There has been a dry spell in tech IPOs since Shopify Inc. listed its shares in 2015, with two likely candidates recently raising money through other means. Last month, health-care software firm PointClickCare Technologies Inc. raised funds in a private financing while BlueCat Networks Inc. was sold to U.S. private equity giant Madison Dearborn Partners LLC.

However, Toronto-based online mortgage services firm Real Matters Inc. is seen as a strong IPO candidate for this year. Other companies, including Vancouver’s Vision Critical Communications Inc. and D2L Corp. of Kitchener, Ont., are taking the steps to prepare for an IPO, although neither is expected to file before 2018. Social media management firm Hootsuite Media Inc. of Vancouver also remains a top candidate for a public offering.
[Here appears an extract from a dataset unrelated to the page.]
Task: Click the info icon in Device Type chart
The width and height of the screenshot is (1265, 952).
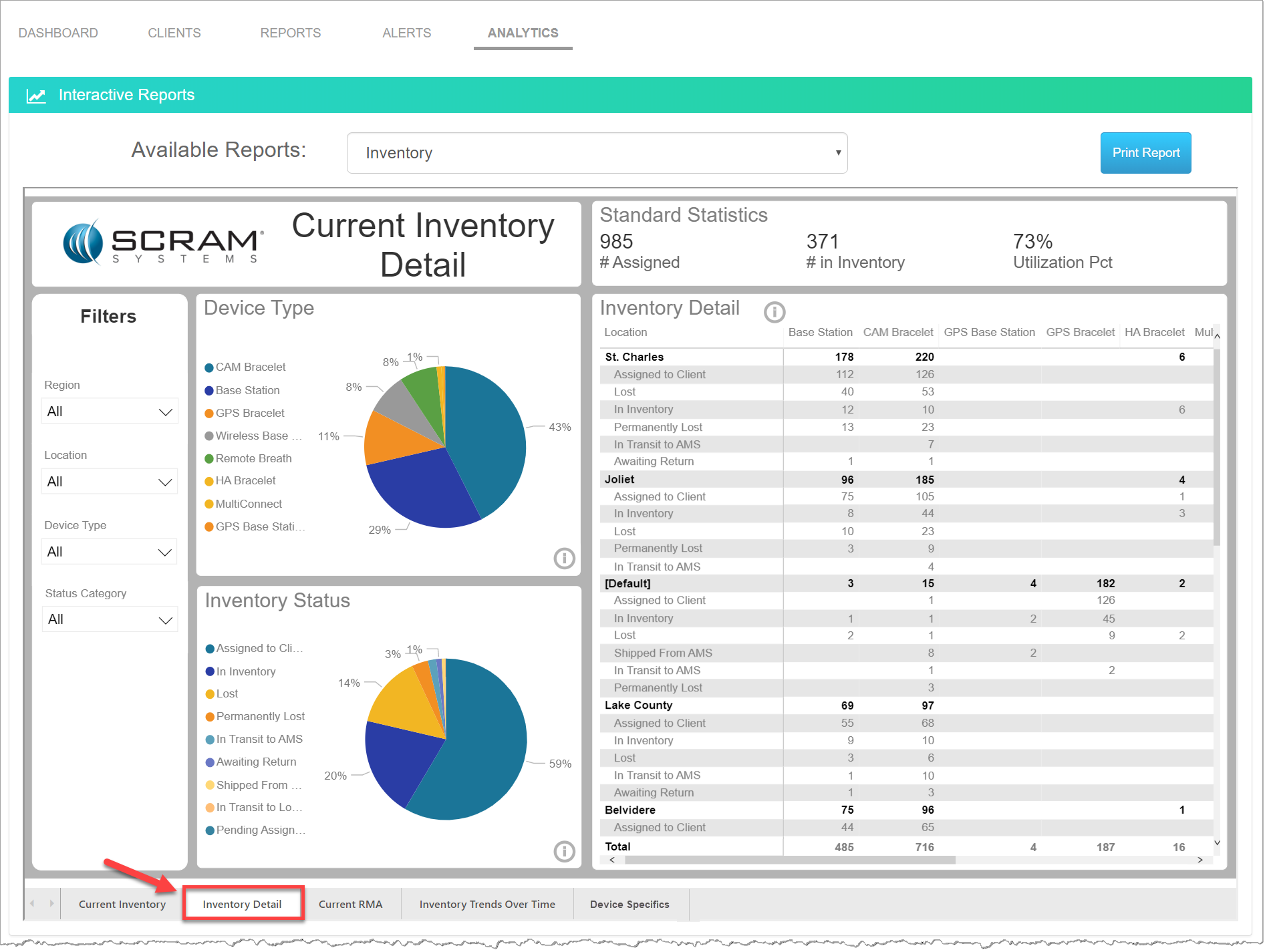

Looking out two years, there are likely to be other strong IPO candidates in the Canadian tech space, including online meal-kit ordering service Chef’s Plate Inc. and Montreal-based retail merchant software provider Lightspeed Retail.

But confidence is fragile and any swings in the market could dampen the mood. Not every new issue has been a home run. Fairfax Africa Holdings Corp. sought to raise as much as $1-billion (U.S.) when it filed its prospectus for an IPO late last year but ended up raising $500-million. Aritzia’s backers sold more shares in January, just a few months after its IPO, weighing on the share price. In early March, Aritzia shares had dipped below the $16 (Canadian) IPO price.